31 Ernest Hemingway Quotes That Are As True Now As They Were Then
Ernest Miller Hemingway (July 21, 1899 – July 2, 1961) was a worldwide acclaimed American novelist, prolific short-story writer, and tremendous journalist. To this day Hemingway is referenced as being at the forefront of introducing a much more succinct and overall understated writing style to the literary world that would go on to influence other 20th-century writers to no end. The majority of Hemingway’s work was published between the 1920s and the mid-1950s. These included seven novels, six short-story collections, and two non-fiction works. During his life, Hemingway would eventually go on to be awarded the 1954 Nobel Prize in Literature.
1. On books
“There is no friend as loyal as a book.”
2. On the writing process
“There is nothing to writing. All you do is sit down at a typewriter and bleed.”
3. On happiness
“Happiness in intelligent people is the rarest thing I know.”
4. On sleep
“I love sleep. My life has the tendency to fall apart when I’m awake, you know?”
5. On falling in love
“The most painful thing is losing yourself in the process of loving someone too much, and forgetting that you are special too.”
6. On being prideful
“There is nothing noble in being superior to your fellow man. True nobility is being superior to your former self.”
7. On finding strength through pain
“The world breaks everyone, and afterward, many are strong at the broken places.”

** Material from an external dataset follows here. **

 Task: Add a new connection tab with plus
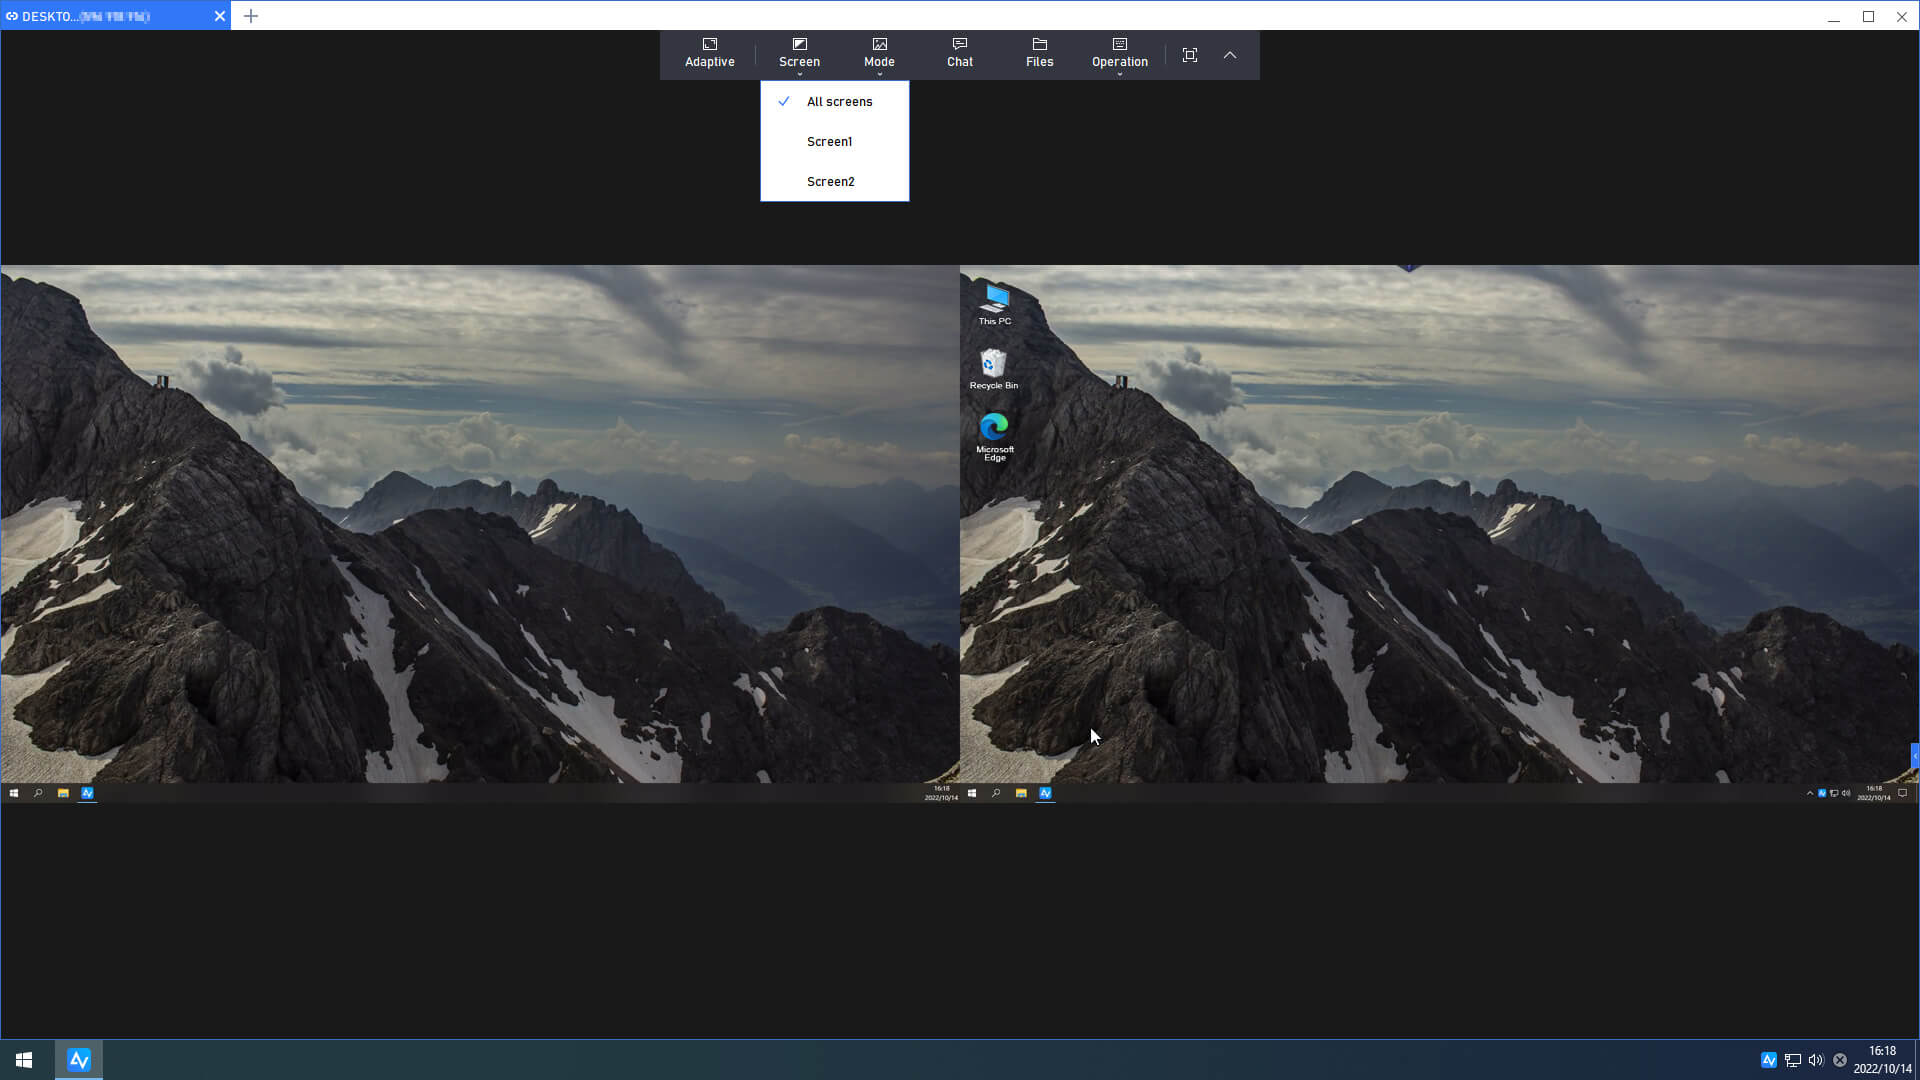pyautogui.click(x=251, y=16)
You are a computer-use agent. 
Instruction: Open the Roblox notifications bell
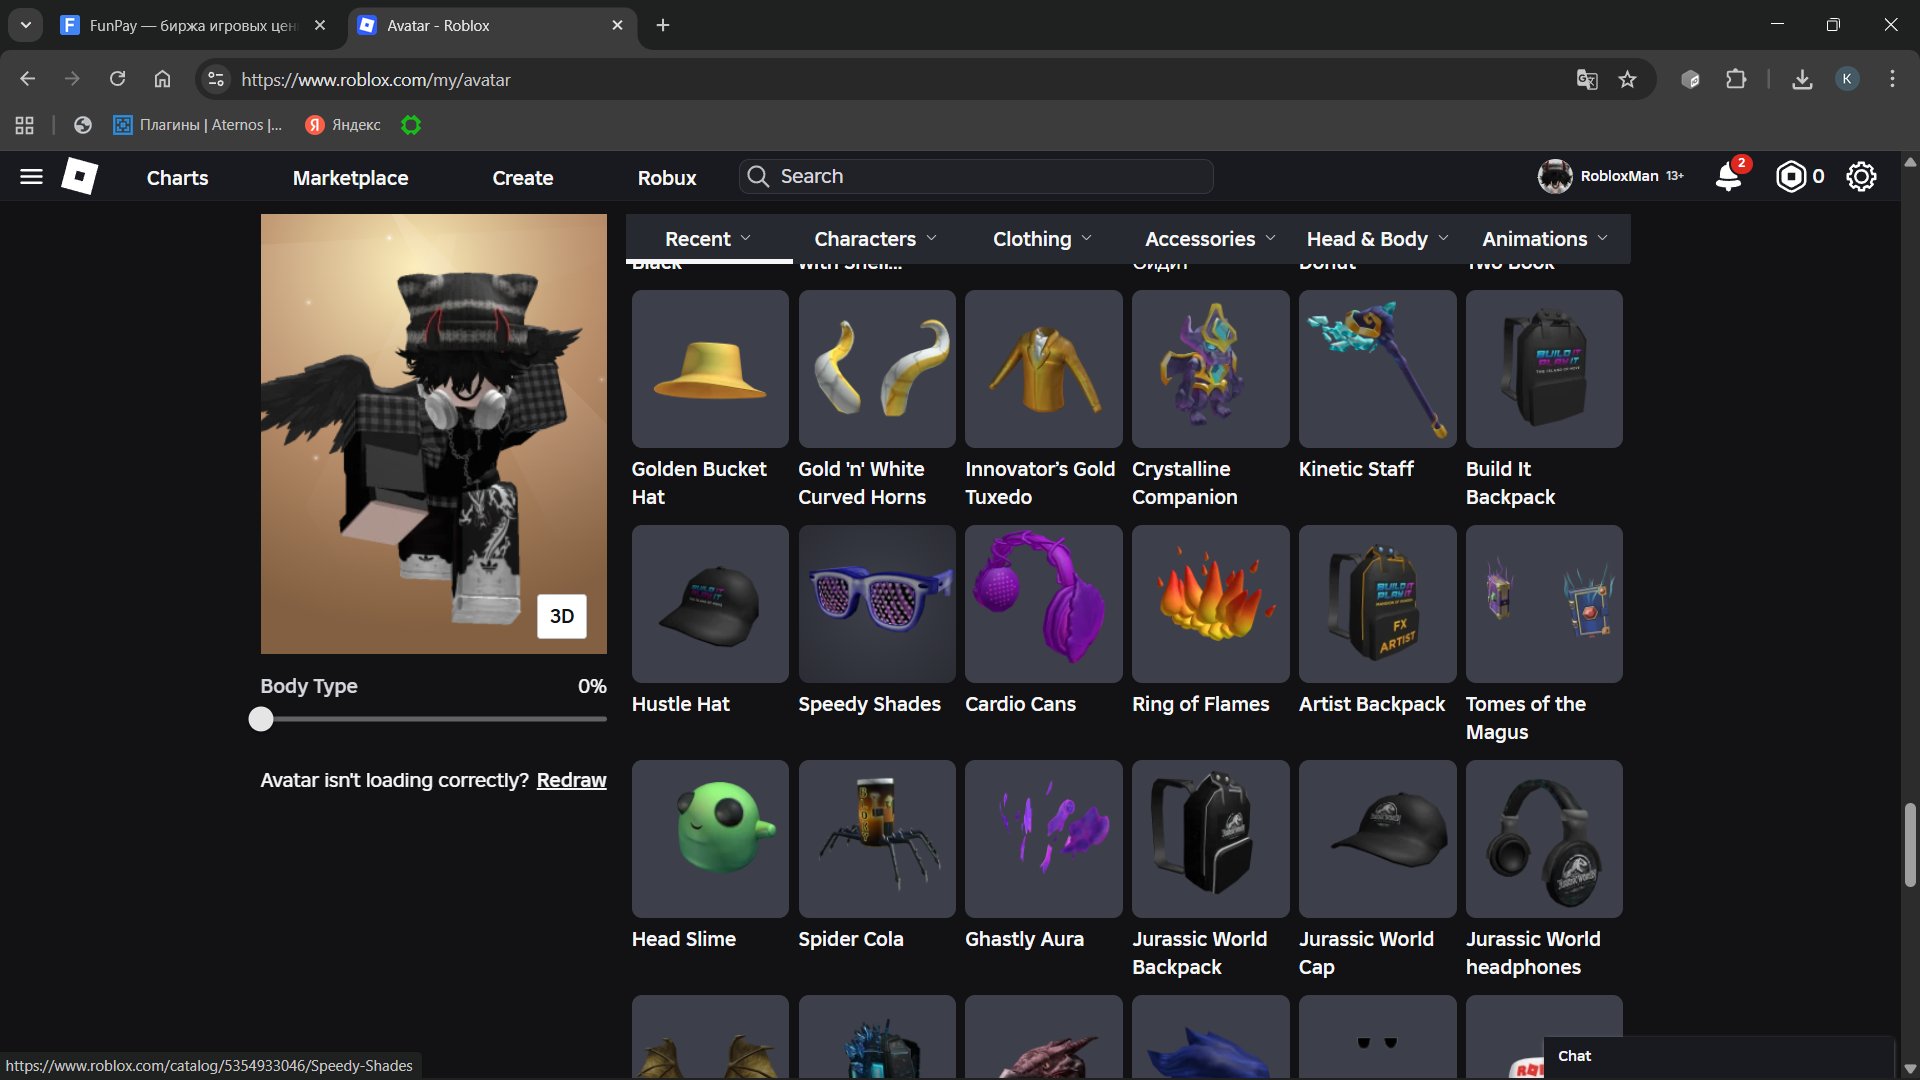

8. On the power of one true sentence
“All you have to do is write one true sentence. Write the truest sentence that you know.”
9. On listening
“When people talk, listen completely. Most people never listen.”
10. On luck
“Every day is a new day. It is better to be lucky. But I would rather be exact. Then when luck comes you are ready.”
11. On courage
“Courage is grace under pressure.”
12. On inner struggles
“You can’t get away from yourself by moving from one place to another.”
13. On one’s life journey
“Every man’s life ends the same way. It is only the detail sof how he lived and how he died that distinguish one man from another.”
14. On a cat’s honesty
“A cat has absolute emotional honesty. Human beings, for one reason or another, may hide their feelings, but a cat does not.”
15. On traveling
“Never to go on trips with anyone you do not love.”
16. On living in Paris
“If you are lucky enough to have lived in Paris as a young man, then wherever you go for the rest of your life, it stays with you, for Paris is a moveable feast.”
17. On living before writing
“In order to write about life first you must live it.”
18. On the wisdom of old men
“No, that is the great fallacy: the wisdom of old men. They do not grow wise. They grow careful.”
19. On managing life’s stresses
“But life isn’t hard to manage when you’ve nothing to lose.”
20. On remaining strong through life’s challenges
“The first and final thing you have to do in this world is to last it and not be smashed by it.”
21. On finishing a novel
“The hard part about writing a novel is finishing it.”
22. On worrying
“Worry a little bit every day and in a lifetime you will lose a couple of years. If something is wrong, fix it if you can. But train yourself not to worry. Worry never fixes anything.”
23. On old men waking early
“Why do old men wake so early? Is it to have one longer day?”
24. On embracing new ideas
“Live the full life of the mind, exhilarated by new ideas, intoxicated by the Romance of the unusual.”
25. On being broken
“We are all broken. That’s how the light gets in.”
26. On writing about characters in a novel
“When writing a novel a writer should create living people. People not characters. A character is a caricature.”
27. On the writing process
“There is no rule on how to write. Sometimes it comes easily and perfectly. Sometimes it like drilling rock and then blasting it out with chargers. “
28. On mastering your craft
“The thing is to become a master and in your old age to acquire the courage to do what children did when they knew nothing.”
29. On not needing explanations for everything
“There isn’t always an explanation for everything.”
30. On the power of observance
“If a writer stops observing he is finished. Experience is communicated by small details intimately observed.”
31. On living more seriously
“The man who has begun to live more seriously within begins to live more simply without.”